EX-99.A6 CERT/BYLAWS 7 exhibit_a6c.htm ARTICLES OF MERGER exhibit_a6c.htm
EXHIBIT A
Amended and Restated Plan and Agreement of Merger
 
This Amended and Restated Plan and Agreement of Merger (the "Agreement"), is entered into on September 4, 2009 by and between NATIONWIDE LIFE AND ANNUITY INSURANCE COMPANY, an Ohio stock life insurance company with its statutory office located One Nationwide Plaza, Columbus, OH 43215 ("NLAIC" or the "Surviving Corporation"), and NATIONWIDE LIFE AND ANNUITY COMPANY OF AMERICA, a Delaware stock life insurance company with its statutory office located at One Nationwide Plaza, Columbus, OH 43215 ("NLACA"). MAC and NLACA are hereinafter sometimes collectively referred to as the "Constituent Corporations" or individually as a "Constituent Corporation".

 
Recitals of Fact
 
A. NLAIC is a stock corporation duly organized and existing under the laws of the State of Ohio, having been originally incorporated as Nationwide Variable Life Insurance Company on February 9, 1981, and has on the date hereof authorized capital stock consisting of 66,000 shares of common stock of the par value of $40.00 per share, of which, on the date hereof, all of such shares of common stock are issued and outstanding, all of which shares are owned legally and beneficially by Nationwide Life Insurance Company ("NLIC"), an Ohio stock insurance company.
 
B. NLACA is a stock corporation duly organized and existing under the laws of the State of Delaware, having been originally incorporated as the Provident Life and Annuity Company of America on October 28, 1992, and has on the date hereof authorized capital stock consisting of 250,000 shares of common stock of the par value of $10.00 per share, all of which on the date hereof are issued and outstanding, all of which shares are owned legally and beneficially by Nationwide Life Insurance Company of America ("NLICA"), a Pennsylvania stock insurance company.
 
C. The Boards of Directors of the Constituent Corporations have deemed it advisable and in the best interest of said corporations that NLACA be merged with and into NLAIC as provided herein, and in accordance with the applicable provisions of the statutes of the State of Delaware and the State of Ohio, respectively that permit such merger, and have adopted and approved this Agreement.

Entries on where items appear
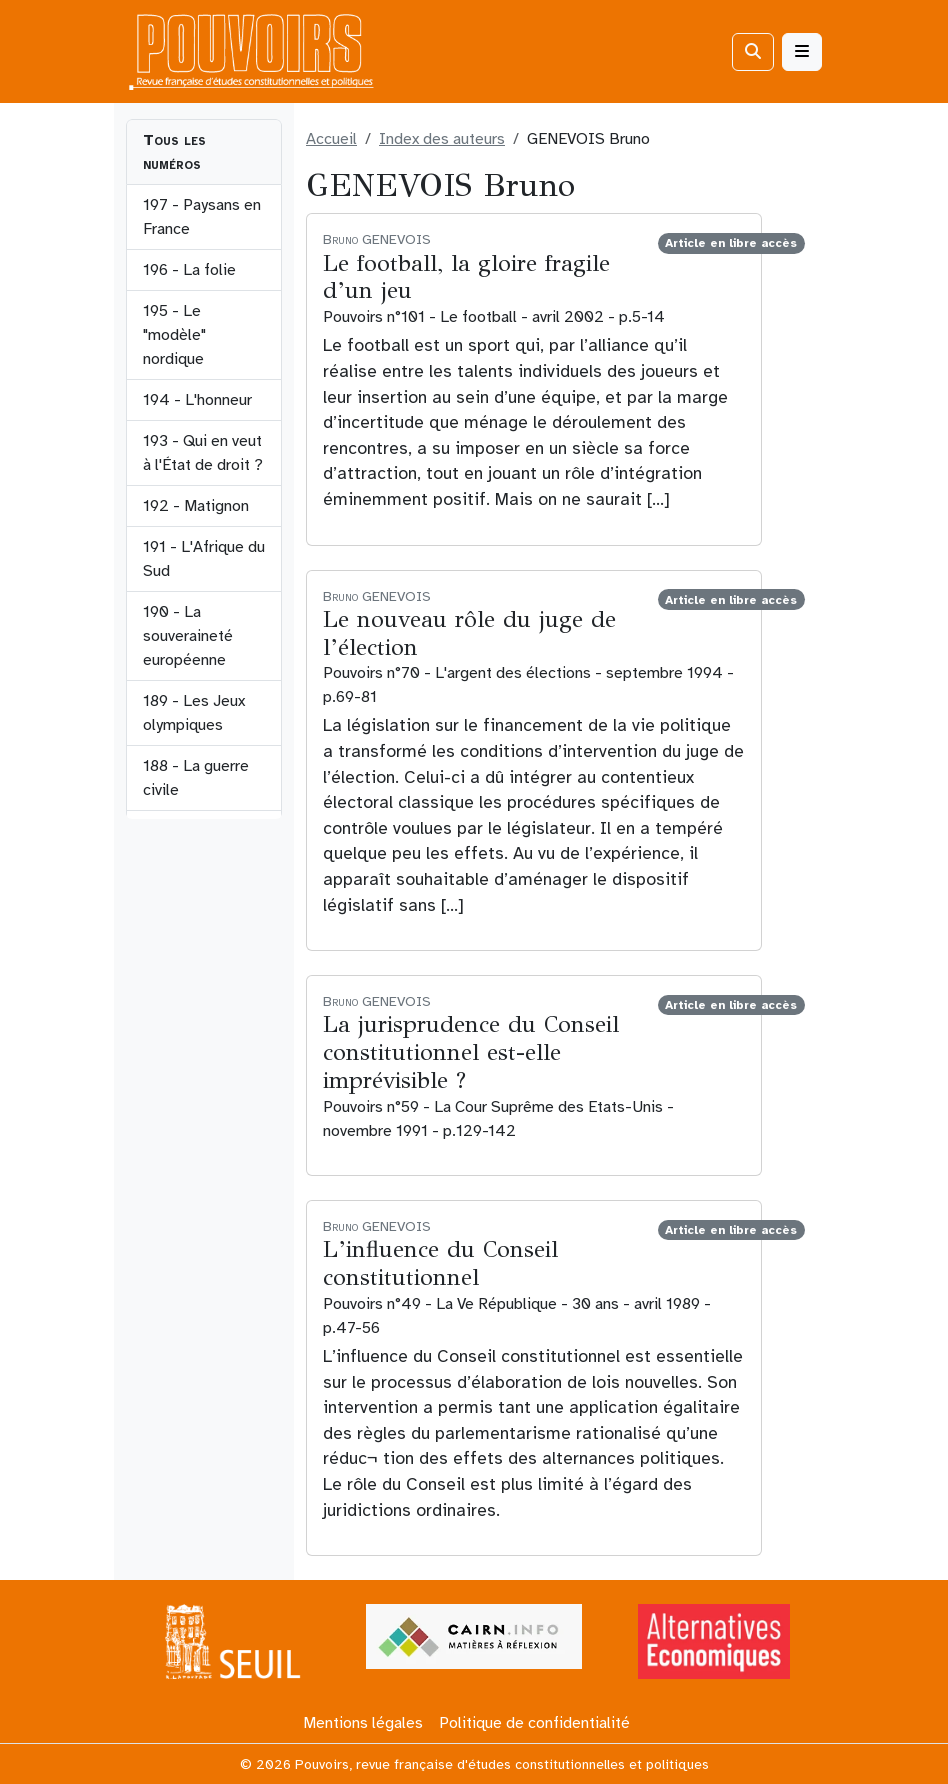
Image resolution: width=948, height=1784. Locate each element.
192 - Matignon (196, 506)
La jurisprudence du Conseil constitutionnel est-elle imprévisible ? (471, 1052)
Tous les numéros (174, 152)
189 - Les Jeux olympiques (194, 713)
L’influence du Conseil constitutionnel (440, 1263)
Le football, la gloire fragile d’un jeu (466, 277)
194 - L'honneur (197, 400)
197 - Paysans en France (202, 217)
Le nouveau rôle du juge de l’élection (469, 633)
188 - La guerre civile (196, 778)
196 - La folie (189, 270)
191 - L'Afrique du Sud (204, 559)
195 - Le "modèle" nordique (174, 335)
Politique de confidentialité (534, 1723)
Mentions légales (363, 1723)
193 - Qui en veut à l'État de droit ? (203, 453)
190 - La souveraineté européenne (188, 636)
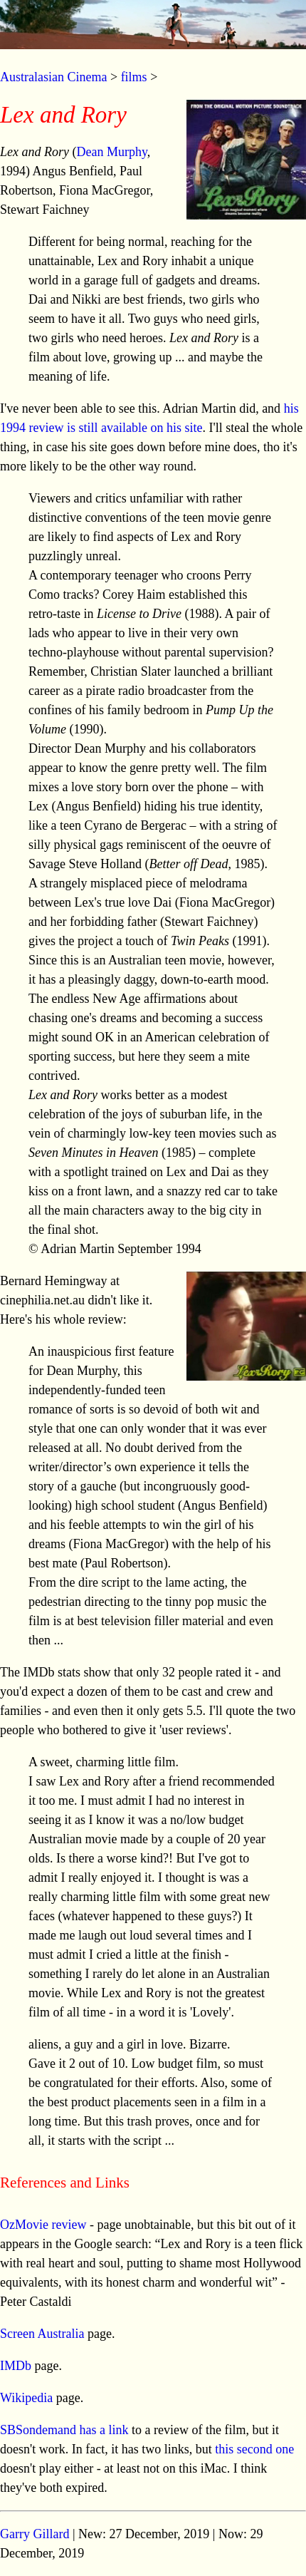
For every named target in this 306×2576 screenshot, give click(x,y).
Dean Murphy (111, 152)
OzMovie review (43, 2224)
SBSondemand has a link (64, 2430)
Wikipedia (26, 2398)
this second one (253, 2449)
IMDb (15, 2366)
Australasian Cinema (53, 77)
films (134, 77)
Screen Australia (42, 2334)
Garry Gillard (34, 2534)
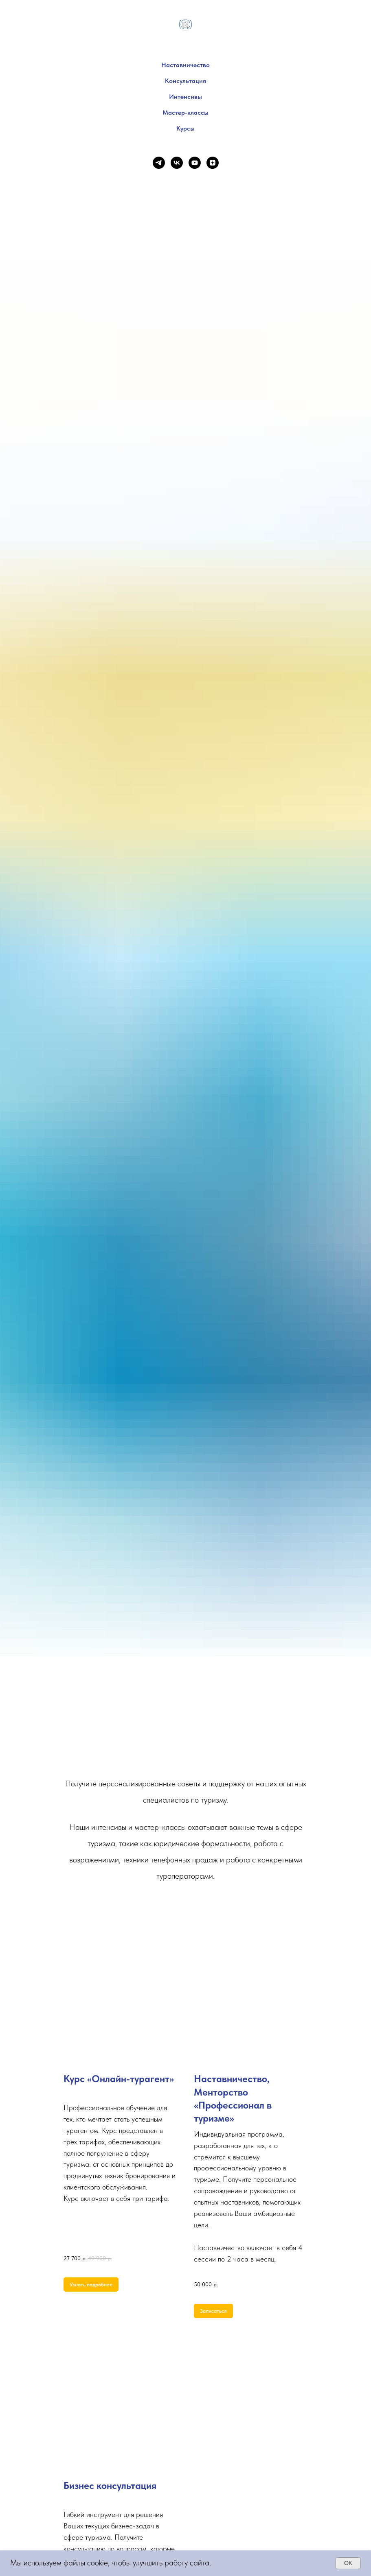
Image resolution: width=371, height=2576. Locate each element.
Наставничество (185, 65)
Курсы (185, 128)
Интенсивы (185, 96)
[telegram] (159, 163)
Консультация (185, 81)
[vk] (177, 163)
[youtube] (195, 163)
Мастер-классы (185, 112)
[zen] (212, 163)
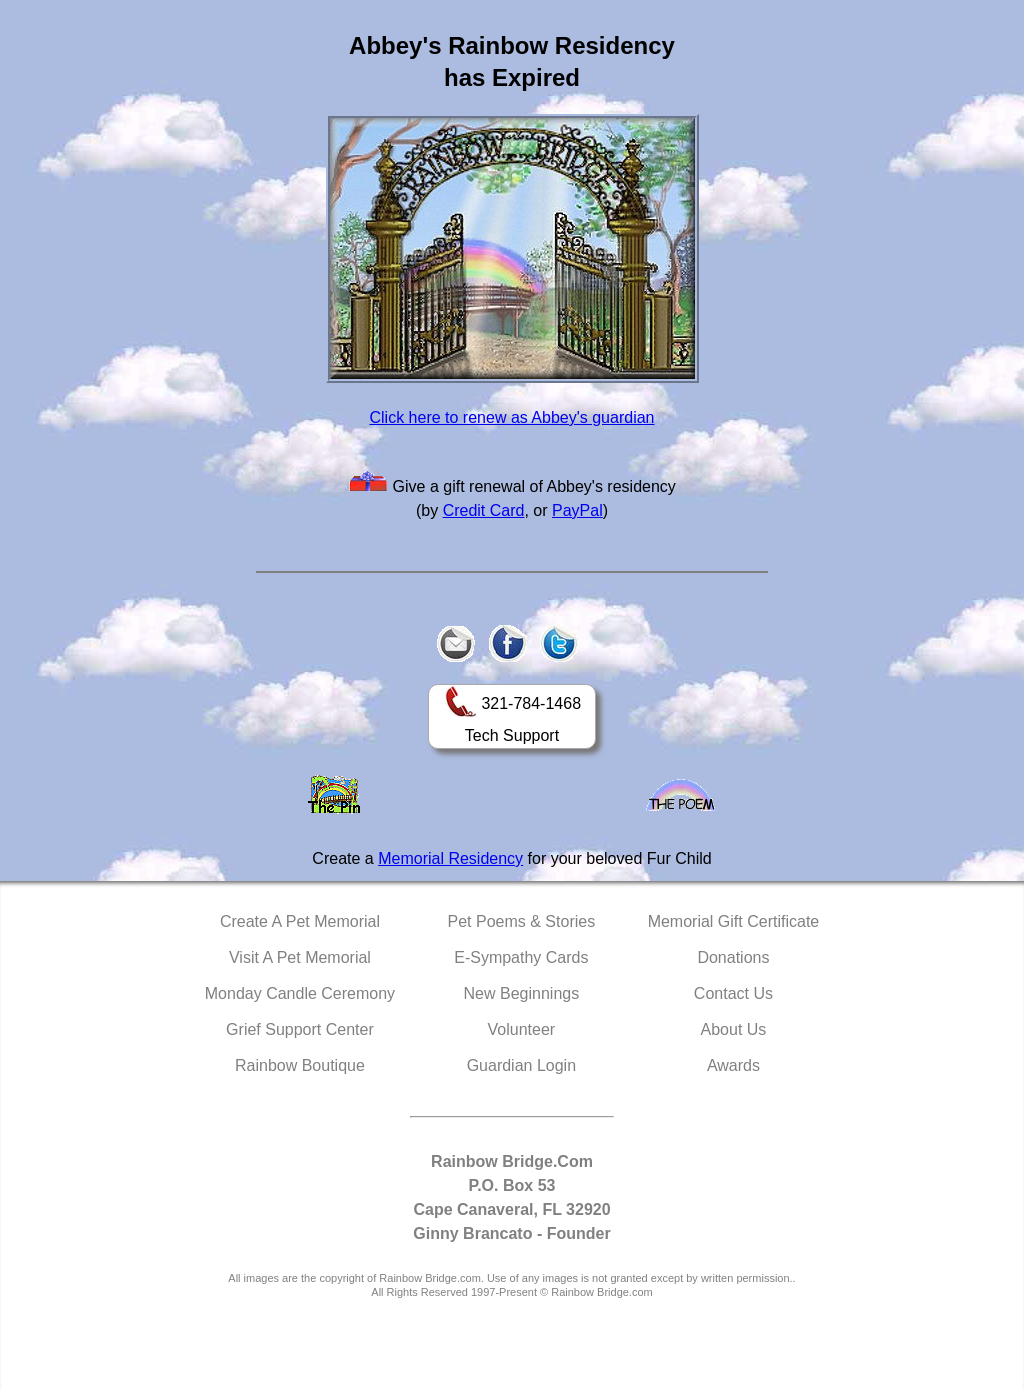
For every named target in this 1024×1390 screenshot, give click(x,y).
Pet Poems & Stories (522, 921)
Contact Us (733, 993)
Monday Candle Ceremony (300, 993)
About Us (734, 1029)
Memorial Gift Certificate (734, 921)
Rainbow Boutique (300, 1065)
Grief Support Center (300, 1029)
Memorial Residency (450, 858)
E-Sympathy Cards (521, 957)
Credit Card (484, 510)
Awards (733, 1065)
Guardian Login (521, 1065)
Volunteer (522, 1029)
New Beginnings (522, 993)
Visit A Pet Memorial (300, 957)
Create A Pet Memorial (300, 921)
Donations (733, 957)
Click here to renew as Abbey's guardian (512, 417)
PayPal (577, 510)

Work instructions »
1 > Decide whether each statement agrees with the merger agreement, answering yes or no and quoting the deciding words. (a) NLACA is a Delaware stock life insurance company. (b) NLAIC was originally incorporated on October 28, 1992. (c) All NLACA shares are owned by Nationwide Life Insurance Company of America.
2 > Answer these questions from the merger agreement.
(a) On what date was the agreement entered into?
(b) What is the par value per share of NLAIC's common stock?
(c) How many shares of common stock does NLACA have authorized?
3 > Write a continuation of the merger agreement, beginning after its final recital.
The records are independent material with no connection to the merger agreement.

The results »
1 >
(a) Yes: "a Delaware stock life insurance company"
(b) No: "having been originally incorporated as Nationwide Variable Life Insurance Company on February 9, 1981"
(c) Yes: "all of which shares are owned legally and beneficially by Nationwide Life Insurance Company of America ("NLICA")"

2 >
(a) September 4, 2009
(b) $40.00
(c) 250,000

3 >
NOW THEREFORE, in consideration of the premises and the mutual agreements herein contained, $1.00 and other good and valuable consideration, the receipt and sufficiency of which is hereby acknowledged, the parties hereto, by their

 
 

 

respective Boards of Directors, and intending to be legally bound and in accordance with the applicable provisions of the laws of the State of Ohio and the State of Delaware, do hereby agree as follows:

 
1. Merger. At the Effective Time (as defined herein), NLACA shall be
 
merged (the "Merger") with and into NLAIC, resulting in a single corporation in accordance with the applicable provisions of the laws of the State of Delaware and the State of Ohio, with NLAIC being the Surviving Corporation, upon the terms and conditions set forth herein.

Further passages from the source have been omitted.